▸ What to produce
Your answer must be every line of the data that contains "value".

▸ Material shown

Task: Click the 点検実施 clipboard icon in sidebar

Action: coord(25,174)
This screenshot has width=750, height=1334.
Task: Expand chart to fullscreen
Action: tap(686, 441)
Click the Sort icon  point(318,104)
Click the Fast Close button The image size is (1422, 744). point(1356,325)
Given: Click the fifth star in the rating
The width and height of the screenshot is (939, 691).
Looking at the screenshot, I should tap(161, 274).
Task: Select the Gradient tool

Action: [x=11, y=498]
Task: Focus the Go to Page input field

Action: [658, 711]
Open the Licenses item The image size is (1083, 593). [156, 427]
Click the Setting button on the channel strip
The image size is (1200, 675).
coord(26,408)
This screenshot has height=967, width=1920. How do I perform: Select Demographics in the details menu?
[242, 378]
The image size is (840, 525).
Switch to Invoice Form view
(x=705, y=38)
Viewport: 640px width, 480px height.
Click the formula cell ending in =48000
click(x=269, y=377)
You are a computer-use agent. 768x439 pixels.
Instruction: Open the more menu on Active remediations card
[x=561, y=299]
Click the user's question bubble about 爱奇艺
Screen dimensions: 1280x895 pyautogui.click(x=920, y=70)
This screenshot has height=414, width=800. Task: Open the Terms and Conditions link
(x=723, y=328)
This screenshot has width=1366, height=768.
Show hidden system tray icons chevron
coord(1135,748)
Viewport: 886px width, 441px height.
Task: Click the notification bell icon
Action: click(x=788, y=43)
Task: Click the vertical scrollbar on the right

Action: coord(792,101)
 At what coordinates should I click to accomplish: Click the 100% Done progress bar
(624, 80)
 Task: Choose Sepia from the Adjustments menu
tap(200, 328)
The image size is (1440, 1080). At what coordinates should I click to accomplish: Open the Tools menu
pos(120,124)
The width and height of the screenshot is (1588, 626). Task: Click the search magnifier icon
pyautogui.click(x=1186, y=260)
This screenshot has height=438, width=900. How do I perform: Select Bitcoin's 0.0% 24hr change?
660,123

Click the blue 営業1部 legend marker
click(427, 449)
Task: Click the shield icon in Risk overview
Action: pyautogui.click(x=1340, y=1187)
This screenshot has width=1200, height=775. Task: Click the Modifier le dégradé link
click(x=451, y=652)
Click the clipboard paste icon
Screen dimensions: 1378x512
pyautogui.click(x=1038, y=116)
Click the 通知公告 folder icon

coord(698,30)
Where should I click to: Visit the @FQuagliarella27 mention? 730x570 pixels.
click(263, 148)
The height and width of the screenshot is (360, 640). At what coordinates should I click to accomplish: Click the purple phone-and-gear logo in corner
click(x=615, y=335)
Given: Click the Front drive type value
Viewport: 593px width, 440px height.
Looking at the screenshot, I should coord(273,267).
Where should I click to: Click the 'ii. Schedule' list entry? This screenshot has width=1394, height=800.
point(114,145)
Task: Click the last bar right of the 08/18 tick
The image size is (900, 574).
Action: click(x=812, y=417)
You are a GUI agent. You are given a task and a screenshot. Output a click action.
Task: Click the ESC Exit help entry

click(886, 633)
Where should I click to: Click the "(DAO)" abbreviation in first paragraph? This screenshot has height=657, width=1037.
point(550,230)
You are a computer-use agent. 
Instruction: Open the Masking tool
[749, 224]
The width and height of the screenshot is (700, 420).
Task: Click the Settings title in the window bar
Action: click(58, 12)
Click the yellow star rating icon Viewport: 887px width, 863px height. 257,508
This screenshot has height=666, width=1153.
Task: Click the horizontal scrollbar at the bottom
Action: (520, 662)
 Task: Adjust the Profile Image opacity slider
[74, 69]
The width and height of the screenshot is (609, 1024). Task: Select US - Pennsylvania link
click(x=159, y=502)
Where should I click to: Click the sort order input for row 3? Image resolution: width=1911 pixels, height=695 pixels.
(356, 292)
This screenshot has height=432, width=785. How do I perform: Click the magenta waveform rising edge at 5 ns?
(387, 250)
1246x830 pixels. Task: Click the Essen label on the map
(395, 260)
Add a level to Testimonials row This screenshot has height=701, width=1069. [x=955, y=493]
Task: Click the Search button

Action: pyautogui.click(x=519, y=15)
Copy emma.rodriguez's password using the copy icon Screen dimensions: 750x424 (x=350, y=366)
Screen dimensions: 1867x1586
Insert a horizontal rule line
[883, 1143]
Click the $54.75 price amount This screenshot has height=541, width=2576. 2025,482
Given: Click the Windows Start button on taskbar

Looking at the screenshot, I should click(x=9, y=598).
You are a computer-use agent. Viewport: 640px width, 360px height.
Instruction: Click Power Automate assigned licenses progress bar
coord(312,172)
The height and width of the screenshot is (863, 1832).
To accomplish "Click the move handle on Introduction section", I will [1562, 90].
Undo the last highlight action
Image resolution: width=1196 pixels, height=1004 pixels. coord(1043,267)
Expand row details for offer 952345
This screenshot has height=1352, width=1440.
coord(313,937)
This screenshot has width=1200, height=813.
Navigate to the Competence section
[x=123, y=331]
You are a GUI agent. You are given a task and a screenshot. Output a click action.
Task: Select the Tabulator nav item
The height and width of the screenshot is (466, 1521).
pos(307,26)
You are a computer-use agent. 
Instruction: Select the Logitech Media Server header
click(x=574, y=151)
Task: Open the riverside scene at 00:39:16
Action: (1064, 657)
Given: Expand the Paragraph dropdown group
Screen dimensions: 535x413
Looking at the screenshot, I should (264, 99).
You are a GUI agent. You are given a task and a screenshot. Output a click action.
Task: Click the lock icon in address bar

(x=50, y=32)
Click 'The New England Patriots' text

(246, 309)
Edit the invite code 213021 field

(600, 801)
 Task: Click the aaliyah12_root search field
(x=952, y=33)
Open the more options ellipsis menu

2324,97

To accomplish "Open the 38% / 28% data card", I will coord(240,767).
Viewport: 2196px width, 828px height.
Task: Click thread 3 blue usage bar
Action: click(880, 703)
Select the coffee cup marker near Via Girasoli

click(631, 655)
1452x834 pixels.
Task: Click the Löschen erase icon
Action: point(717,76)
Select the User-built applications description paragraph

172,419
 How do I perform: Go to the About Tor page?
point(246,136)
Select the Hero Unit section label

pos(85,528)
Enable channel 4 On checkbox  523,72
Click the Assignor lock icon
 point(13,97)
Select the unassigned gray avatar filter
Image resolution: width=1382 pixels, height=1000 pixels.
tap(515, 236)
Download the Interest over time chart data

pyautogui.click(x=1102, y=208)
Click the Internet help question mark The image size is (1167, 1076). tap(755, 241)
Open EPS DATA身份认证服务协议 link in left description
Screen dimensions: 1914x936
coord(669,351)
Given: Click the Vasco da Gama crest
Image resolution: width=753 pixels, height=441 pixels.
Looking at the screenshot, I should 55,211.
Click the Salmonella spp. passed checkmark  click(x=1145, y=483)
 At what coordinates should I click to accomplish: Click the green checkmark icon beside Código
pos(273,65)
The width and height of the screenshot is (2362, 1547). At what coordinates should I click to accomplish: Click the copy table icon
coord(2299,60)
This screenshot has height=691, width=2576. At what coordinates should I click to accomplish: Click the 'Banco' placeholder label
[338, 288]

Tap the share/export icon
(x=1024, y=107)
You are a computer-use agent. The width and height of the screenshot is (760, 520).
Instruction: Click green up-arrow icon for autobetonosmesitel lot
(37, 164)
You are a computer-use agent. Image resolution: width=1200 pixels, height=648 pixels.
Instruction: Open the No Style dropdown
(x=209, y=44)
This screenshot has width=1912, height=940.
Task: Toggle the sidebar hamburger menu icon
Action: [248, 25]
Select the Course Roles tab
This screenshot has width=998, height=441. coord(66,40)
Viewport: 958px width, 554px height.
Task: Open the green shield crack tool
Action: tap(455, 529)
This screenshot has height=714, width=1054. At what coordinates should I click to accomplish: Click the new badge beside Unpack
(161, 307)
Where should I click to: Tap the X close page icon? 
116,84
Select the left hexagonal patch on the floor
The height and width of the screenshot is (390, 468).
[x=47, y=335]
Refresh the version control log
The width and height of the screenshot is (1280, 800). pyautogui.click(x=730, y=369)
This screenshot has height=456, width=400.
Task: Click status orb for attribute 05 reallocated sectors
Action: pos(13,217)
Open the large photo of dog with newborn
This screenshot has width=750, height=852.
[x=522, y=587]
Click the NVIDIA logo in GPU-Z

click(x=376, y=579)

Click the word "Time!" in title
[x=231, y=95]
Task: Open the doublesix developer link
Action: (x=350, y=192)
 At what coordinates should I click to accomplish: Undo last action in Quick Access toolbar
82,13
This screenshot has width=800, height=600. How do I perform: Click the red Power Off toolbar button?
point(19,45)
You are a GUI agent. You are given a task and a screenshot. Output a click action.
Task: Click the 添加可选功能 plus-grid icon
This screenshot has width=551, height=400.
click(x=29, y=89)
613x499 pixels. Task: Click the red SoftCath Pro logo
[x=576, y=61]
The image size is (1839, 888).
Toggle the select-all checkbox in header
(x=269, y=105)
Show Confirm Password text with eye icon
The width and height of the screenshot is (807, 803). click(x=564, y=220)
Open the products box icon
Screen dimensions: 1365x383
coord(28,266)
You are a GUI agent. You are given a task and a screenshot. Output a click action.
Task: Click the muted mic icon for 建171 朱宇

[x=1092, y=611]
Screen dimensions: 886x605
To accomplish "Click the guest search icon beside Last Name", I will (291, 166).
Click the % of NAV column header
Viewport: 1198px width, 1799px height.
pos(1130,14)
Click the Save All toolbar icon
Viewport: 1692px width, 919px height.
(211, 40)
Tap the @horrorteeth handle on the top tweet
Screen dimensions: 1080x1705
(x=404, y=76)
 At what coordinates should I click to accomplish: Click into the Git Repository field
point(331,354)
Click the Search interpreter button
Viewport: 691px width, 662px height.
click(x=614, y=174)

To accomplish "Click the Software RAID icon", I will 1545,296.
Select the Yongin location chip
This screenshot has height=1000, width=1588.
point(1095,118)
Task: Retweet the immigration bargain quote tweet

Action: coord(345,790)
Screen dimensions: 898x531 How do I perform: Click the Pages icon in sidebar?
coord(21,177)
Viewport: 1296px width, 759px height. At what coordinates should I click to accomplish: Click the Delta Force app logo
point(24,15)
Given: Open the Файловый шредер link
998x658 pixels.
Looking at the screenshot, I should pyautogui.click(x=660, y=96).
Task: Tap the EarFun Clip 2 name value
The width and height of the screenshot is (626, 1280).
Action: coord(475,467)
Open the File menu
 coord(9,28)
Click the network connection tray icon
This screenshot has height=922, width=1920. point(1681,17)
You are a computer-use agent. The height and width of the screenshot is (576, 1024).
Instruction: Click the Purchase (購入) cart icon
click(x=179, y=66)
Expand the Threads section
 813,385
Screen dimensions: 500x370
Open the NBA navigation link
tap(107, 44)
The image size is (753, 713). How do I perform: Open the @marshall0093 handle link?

▸ Solution for this problem
Given: Click the Front drive type value
Task: Tap the EarFun Clip 2 name value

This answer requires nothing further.